[RAW DATA — start]

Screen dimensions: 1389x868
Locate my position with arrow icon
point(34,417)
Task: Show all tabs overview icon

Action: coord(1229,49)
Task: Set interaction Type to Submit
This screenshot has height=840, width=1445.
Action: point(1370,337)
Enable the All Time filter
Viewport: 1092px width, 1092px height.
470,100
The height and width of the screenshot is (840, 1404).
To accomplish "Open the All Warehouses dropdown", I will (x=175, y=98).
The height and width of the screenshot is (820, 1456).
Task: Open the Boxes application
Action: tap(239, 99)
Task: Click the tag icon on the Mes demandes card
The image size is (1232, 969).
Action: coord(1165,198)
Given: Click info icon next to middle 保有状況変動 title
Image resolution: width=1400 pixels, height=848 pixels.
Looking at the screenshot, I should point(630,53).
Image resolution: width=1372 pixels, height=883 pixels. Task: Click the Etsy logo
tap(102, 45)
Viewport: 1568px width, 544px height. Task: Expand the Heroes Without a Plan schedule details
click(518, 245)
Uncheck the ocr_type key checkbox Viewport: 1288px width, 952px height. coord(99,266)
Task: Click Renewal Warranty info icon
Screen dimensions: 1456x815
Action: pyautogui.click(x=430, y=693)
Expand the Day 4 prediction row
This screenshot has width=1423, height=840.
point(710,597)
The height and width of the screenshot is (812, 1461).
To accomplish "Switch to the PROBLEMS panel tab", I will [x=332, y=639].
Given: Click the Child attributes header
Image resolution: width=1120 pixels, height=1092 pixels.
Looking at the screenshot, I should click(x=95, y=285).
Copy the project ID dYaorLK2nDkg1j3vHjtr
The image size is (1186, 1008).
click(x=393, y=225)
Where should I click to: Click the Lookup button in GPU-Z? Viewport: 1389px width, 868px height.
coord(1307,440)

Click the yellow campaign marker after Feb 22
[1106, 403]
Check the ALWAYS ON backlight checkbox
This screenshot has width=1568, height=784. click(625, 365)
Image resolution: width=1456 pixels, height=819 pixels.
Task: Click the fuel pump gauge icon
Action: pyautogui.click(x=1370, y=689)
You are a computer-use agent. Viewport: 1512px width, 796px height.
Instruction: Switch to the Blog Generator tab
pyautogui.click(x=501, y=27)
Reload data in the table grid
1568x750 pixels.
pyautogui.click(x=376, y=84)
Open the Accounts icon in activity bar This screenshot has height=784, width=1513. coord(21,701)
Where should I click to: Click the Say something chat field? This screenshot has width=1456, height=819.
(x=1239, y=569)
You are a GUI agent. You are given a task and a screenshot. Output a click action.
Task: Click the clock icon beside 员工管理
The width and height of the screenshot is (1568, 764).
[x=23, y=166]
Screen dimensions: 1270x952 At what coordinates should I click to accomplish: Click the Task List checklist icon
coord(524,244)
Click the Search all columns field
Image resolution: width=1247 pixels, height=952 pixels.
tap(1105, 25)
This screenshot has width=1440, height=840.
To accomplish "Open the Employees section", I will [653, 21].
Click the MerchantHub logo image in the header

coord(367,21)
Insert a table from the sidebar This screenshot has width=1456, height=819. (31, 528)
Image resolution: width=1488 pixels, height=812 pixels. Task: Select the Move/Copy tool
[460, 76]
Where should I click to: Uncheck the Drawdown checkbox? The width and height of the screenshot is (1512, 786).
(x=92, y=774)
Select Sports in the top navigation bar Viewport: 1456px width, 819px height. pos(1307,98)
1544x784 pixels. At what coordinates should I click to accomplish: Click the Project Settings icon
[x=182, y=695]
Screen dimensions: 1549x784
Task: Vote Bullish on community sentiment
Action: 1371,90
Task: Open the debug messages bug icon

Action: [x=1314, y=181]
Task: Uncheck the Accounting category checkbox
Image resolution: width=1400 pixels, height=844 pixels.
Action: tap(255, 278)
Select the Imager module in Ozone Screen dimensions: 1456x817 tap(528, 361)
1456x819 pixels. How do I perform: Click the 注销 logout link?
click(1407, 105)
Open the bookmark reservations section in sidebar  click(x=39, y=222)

[RAW DATA — finish]

# WHAT YOU ARE ASKED TO DO:
Only a number is expected here: how many lines of the records above contain "section".

# REPLY:
2